For George and Justices Ming Chin and Marvin Baxter, deciding the constitutional validity of the injunction issued against Avis Rent A Car and its employee, John Lawrence, was pretty simple.

Lawrence and Avis were sued in 1993 by a group of Latino co-workers who said the shop steward has called them names like "wetback" and snapped towels at them.

After a jury awarded damages under the Fair Employment and Housing Act, San Francisco Superior Court Judge Carlos Bea enjoined Lawrence and Avis from using racial epithets in the future. A bitterly divided First District Court of Appeal panel upheld the injunction, but said it must include a list of the banned words and could only cover Lawrence at work.

The state and federal constitutions frown on prior restraints on speech. But George said the injunction wasn't a prior restraint because Lawrence had already had his day in court and a jury had found his speech created a hostile work environment.

George based his argument on a series of cases, including People ex rel. Gallo v. Acuna, 14 Cal.4th 1090, where the justices upheld a gang injunction two years ago. In that case, George noted, the court observed that "[u]nlike the pervasive 'chill' of an abstract statutory command that may broadly affect the conduct of the absent class and induce self-censorship, the decree here did not issue until after these defendants had their day in court."

But Werdegar said George was ducking the real question: whether the First Amendment permits restrictions on speech that create a hostile workplace. According to Werdegar, the U.S. Supreme Court hasn't given a definitive answer, but its decisions in sexual harassment cases hint at how the highest court would respond.

The high court, she concluded, would permit some restrictions on racially hostile or abusive speech at work.

Werdegar noted that the state has a compelling interest in curbing race discrimination and that Lawrence can still express his ideas away from work. She said his Latino co-workers were a captive audience and that restrictions on work speech were somewhat akin to "time, place and manner" restrictions. With that, Werdegar handed George the fourth vote needed to upheld the injunction.

Justices Stanley Mosk, Joyce Kennard, and Brown each attacked different parts of the plurality and concurring opinions, and all but demanded the U.S. Supreme Court take the case.

Mosk said that even if speech can amount to employment discrimination, future speech can't be banned "because the offensive content and effect of using any one, or more, verboten words cannot be determined in advance."

Kennard, meanwhile, savaged the idea that a judicial finding that past speech caused a harm supports the prior restraint of similar speech in the future.

That's akin, she said, to saying that a newspaper that had been found to have defamed a politician could be stopped from publishing other derogatory statements about that politician in the future.

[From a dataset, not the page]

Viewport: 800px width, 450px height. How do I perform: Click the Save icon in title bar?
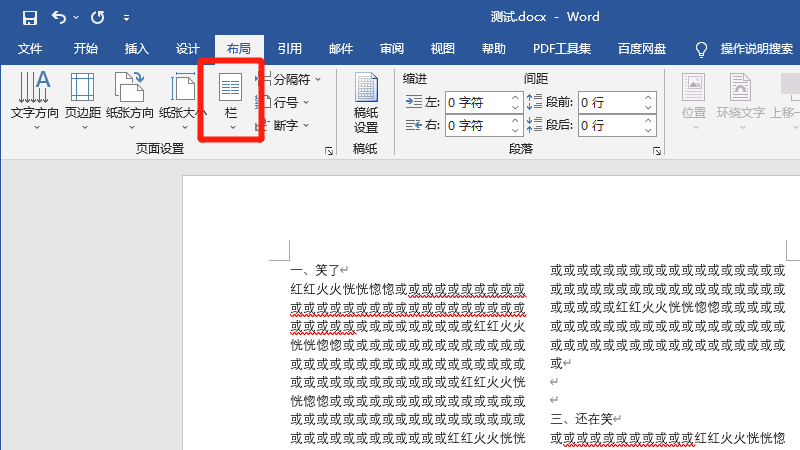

Brown's dissent included an impassioned defense of the First Amendment and its tolerance of ugly speech, but it also recognized the motive behind Bea's novel injunction. "When we are confronted with bigotry, our visceral reaction is to strike back hard, which in this case took the form of the tough injunction the court upholds today."

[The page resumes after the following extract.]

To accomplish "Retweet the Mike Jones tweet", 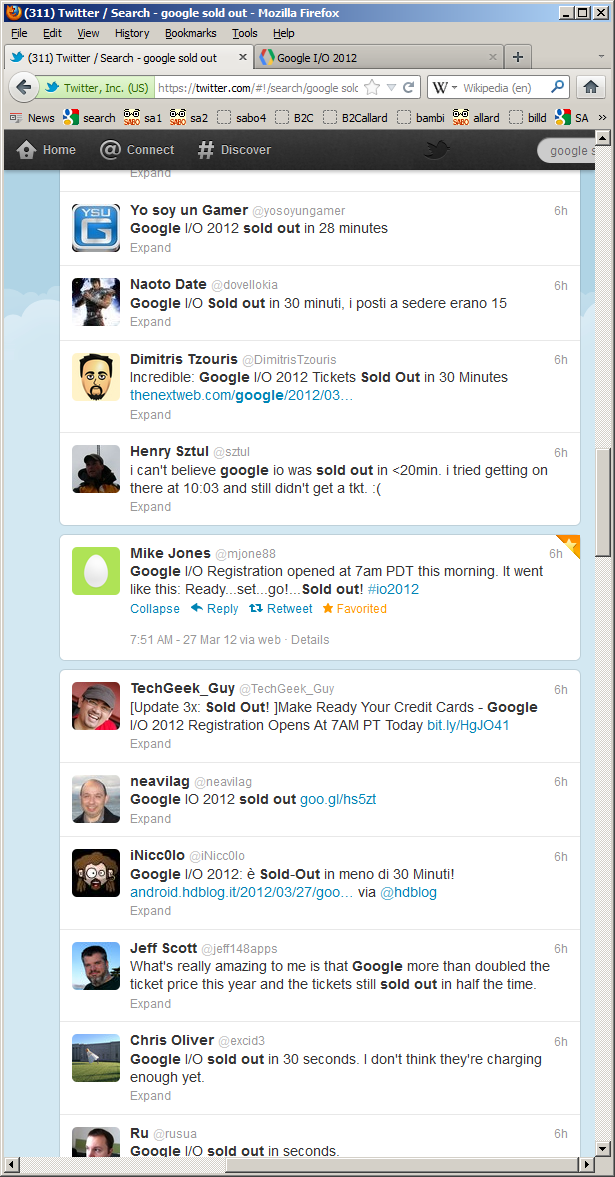I will tap(280, 609).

But she argued -- as did Werdegar -- that the U.S. Supreme Court has never addressed whether civil rights laws that ban offensive verbal conduct in the workplace run afoul of the First Amendment. "Nevertheless, the plurality opinion assumes the high court resolved that issue long ago in favor of censorship," she wrote.

"Every age has its fashionable ideas and its disfavored ideas," wrote Brown in Aguilar v. Avis Rent A Car System, 99 C.D.O.S. 6144. "Today this court reopens the door to censorship with a resounding yes."

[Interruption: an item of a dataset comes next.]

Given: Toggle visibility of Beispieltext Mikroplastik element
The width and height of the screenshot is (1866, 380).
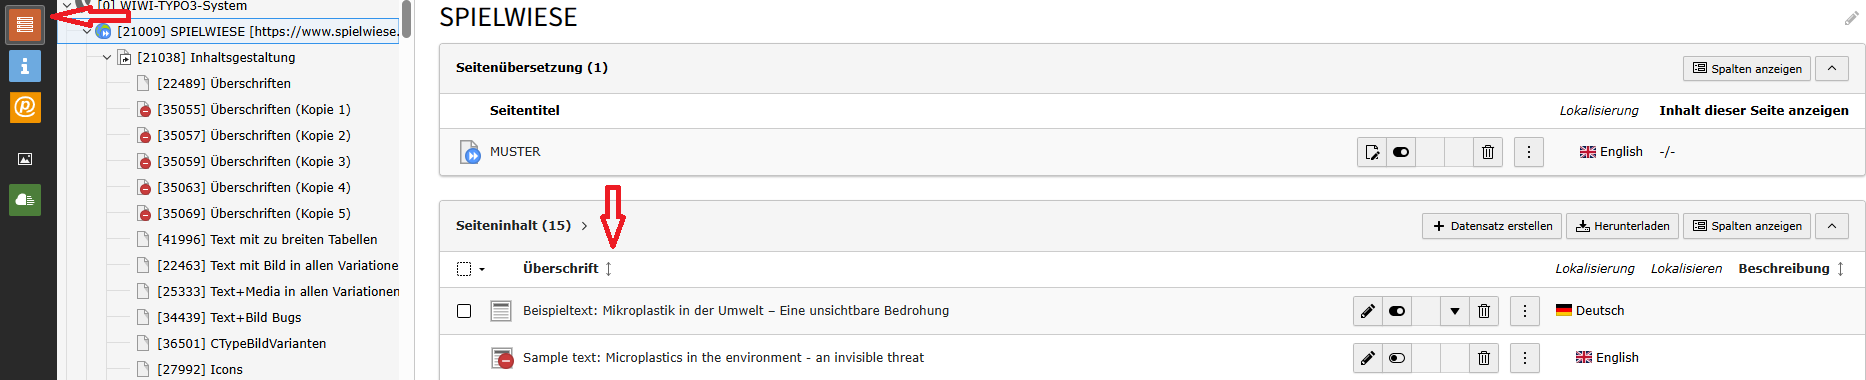Looking at the screenshot, I should (1397, 311).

Neither Edwin Currey, who represented the Latino plaintiffs, nor Joel Kelly, who represented Lawrence and Avis, could be reached for comment.

Michelle Alexander, an attorney with the American Civil Liberties Union, praised the decision, and said it was in line with U.S. Supreme Court precedents. The ACLU, which typically backs free speech over restrictions, filed an amicus curiae brief in support of the plaintiffs in this case.

"The First Amendment is not a license to discriminate," she said. "The U.S. Supreme Court has made clear that speech that is protected on the sidewalk isn't protected at work."